I may have missed this earlier, but it appears that the hilariously surnamed Parker brothers are hilariously named Moe and Joe. What whimsical parents they must have had, to give them rhyming names! Clearly the only way they had to rebel against their twee upbringing was to grow facial hair and generally dick it up out on the lake, with their big motors. Still, we can see a bit of their wacky heritage out on display in the rapid-fire shirt exchange they made between panels one and two, just for absurdist fun. Mark and Senator Hatcher just stand there with their hands manfully on their hips, their low-key masculinity offering a counterpoint to their desperate antics

In panel three, Joe, or possibly Moe, shows that he’s well acquainted with the most up-to-date way to effect political change, which is to buttonhole one of your elected officials and scream at him.
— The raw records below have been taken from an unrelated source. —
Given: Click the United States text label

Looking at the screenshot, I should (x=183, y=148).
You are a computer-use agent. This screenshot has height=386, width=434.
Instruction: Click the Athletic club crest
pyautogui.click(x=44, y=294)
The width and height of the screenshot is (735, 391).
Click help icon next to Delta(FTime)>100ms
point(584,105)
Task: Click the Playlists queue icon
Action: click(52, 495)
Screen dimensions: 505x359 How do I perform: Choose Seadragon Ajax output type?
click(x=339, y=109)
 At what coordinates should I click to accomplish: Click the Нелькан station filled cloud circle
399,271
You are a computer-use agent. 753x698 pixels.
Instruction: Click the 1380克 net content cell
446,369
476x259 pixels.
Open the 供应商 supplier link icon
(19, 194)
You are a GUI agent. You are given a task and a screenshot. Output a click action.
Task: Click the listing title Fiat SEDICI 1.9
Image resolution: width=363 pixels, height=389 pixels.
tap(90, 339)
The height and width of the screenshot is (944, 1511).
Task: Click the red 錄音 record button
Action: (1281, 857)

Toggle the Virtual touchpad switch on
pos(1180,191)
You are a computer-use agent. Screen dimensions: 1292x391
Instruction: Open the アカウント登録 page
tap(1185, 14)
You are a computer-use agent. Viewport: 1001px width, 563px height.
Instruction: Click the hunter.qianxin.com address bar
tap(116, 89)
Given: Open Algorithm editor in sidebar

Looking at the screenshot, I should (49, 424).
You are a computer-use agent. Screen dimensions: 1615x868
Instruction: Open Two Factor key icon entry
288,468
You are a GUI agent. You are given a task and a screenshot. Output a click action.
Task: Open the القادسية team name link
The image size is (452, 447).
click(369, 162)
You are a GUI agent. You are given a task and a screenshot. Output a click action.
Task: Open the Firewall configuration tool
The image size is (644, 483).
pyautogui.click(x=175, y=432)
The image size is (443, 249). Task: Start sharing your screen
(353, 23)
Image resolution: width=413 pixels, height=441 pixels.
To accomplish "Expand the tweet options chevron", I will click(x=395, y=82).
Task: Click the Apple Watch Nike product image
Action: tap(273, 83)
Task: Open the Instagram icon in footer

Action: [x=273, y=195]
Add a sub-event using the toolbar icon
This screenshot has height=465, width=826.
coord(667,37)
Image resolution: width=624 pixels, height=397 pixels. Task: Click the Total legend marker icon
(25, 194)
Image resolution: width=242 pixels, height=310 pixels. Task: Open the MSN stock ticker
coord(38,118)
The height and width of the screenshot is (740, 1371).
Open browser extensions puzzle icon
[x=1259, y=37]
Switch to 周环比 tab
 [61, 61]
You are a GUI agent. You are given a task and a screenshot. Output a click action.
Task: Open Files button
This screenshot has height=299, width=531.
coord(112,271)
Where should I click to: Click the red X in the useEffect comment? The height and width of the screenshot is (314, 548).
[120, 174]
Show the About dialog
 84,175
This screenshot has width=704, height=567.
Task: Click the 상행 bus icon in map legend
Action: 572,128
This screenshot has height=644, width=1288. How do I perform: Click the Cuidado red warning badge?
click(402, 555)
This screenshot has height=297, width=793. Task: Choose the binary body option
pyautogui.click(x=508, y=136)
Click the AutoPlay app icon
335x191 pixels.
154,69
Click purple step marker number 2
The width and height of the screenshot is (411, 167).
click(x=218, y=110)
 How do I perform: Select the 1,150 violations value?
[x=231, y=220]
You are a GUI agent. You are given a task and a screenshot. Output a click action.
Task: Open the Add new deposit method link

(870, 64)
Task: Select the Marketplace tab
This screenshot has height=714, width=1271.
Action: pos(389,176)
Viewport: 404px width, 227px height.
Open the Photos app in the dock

For Better For Worse, 2/6/10

FBOFW reruns are like comics methadone: not as good as the real thing, and yet I still can’t seem to taper off. I do enjoy them for their sociological insight into late ’70s/early ’80s Canada, anyway. Today we learn what the main characteristic of a dark, seedy Montreal jazz club of the era was: omnipresent menacing mustaches.

Marmaduke, 2/6/10

Come now, Marmaduke’s lovingly curated collection of human femurs is a work of art, not a mere job. I mean, I at least hope that nobody’s paying him for it.